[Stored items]
[Start of Attachment]

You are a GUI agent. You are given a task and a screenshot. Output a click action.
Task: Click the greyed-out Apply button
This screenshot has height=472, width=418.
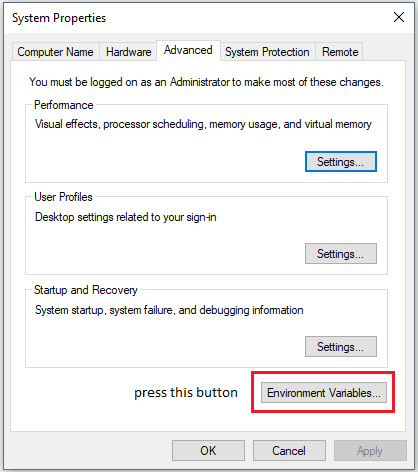click(x=370, y=451)
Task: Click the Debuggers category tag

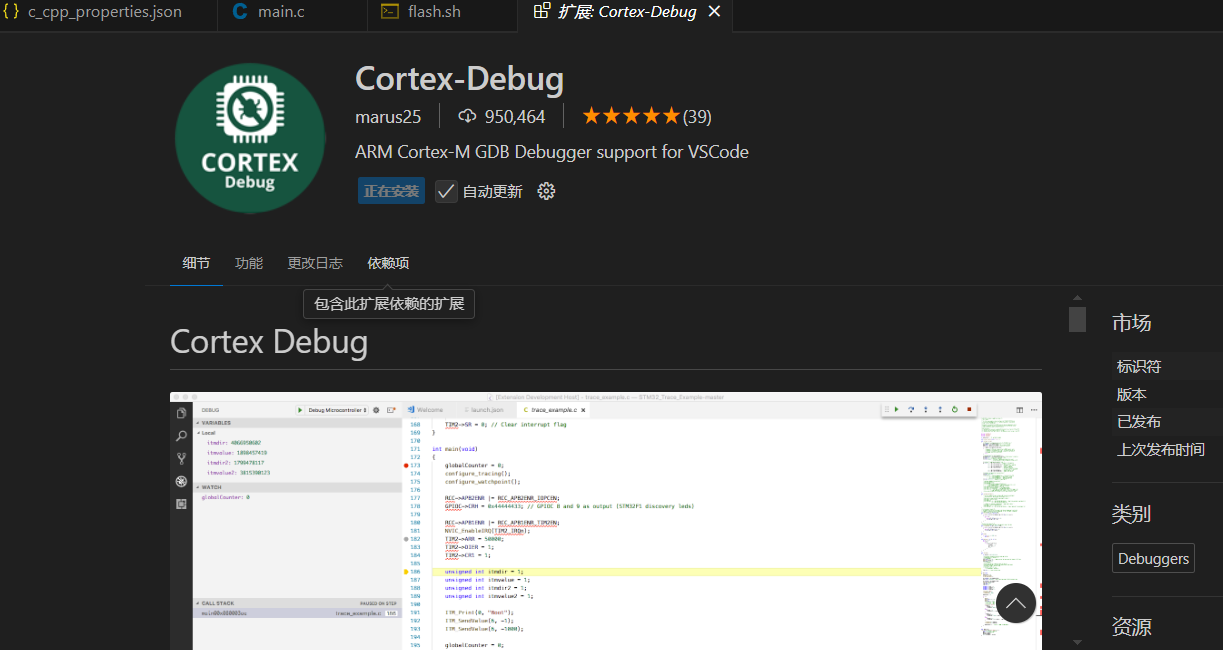Action: 1153,558
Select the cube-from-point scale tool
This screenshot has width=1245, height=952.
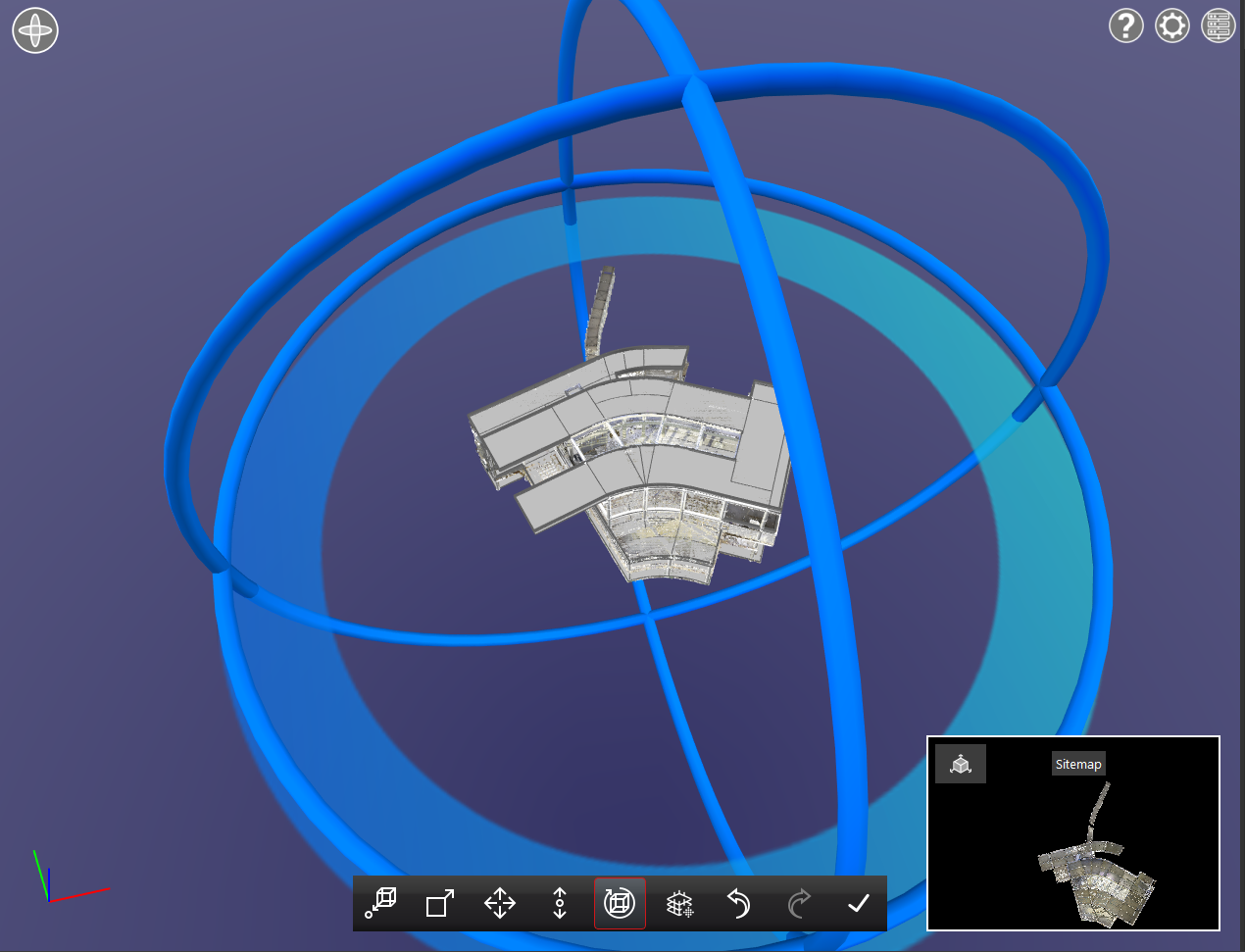pos(380,903)
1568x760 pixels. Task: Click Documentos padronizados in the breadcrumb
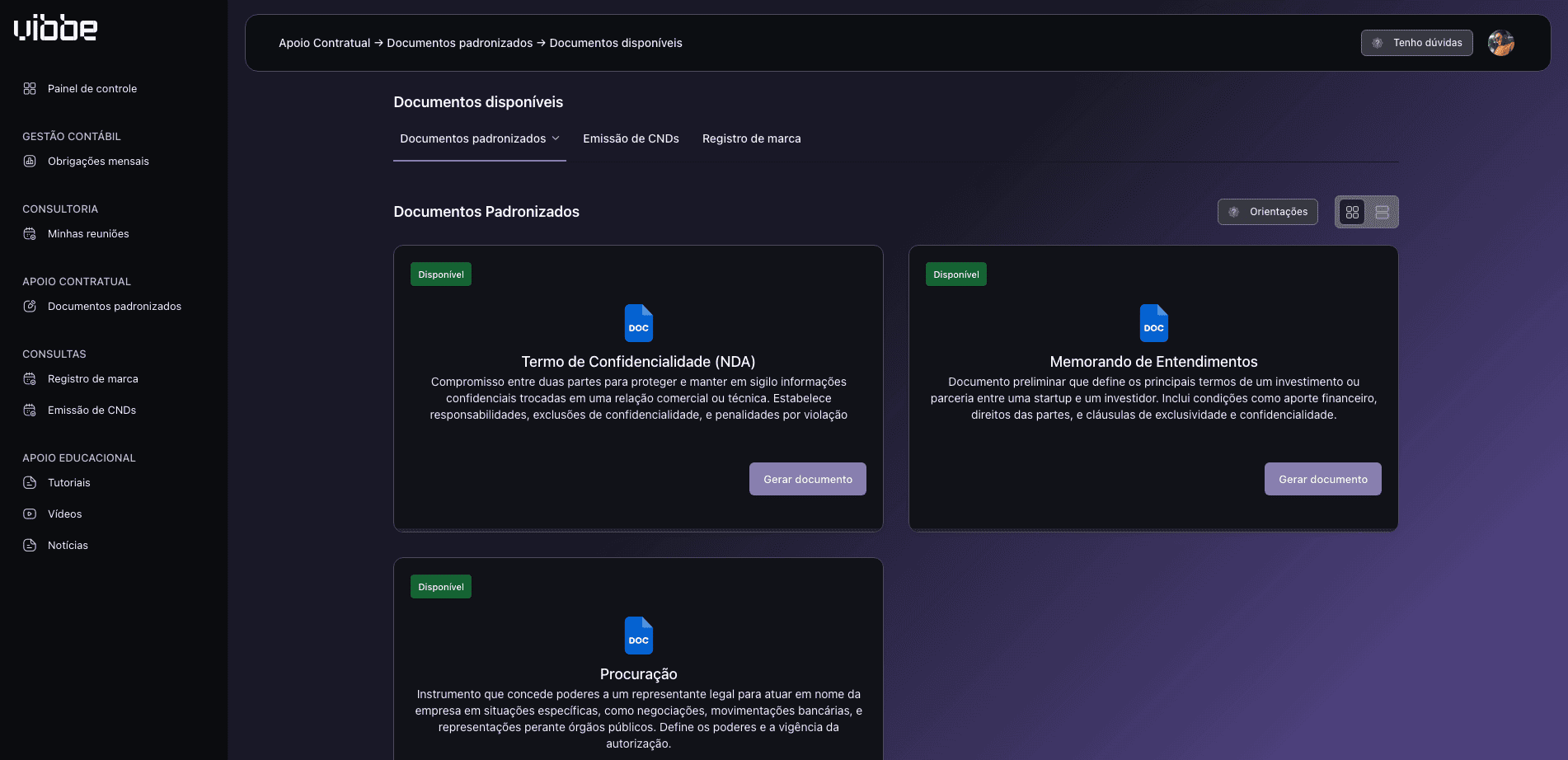point(459,43)
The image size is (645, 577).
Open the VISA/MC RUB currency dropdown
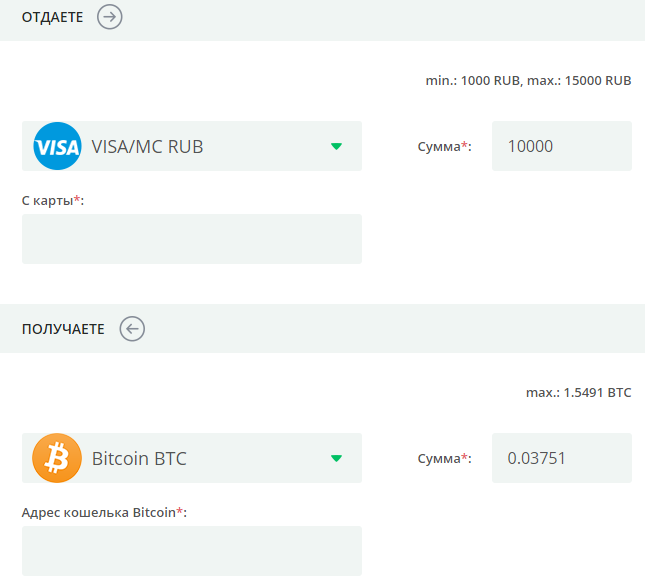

[End of Attachment]

• [Work task]
The expected answer is an exact copy of the lines from the one containing "Task: Click the greyed-out Apply button" through the last line of the entries above, both included, without pictures.

• [Your response]
Task: Click the greyed-out Apply button
This screenshot has height=472, width=418.
click(x=370, y=451)
Task: Click the Debuggers category tag

Action: 1153,558
Select the cube-from-point scale tool
This screenshot has width=1245, height=952.
pos(380,903)
1568x760 pixels. Task: Click Documentos padronizados in the breadcrumb
point(459,43)
The image size is (645, 577).
Open the VISA/MC RUB currency dropdown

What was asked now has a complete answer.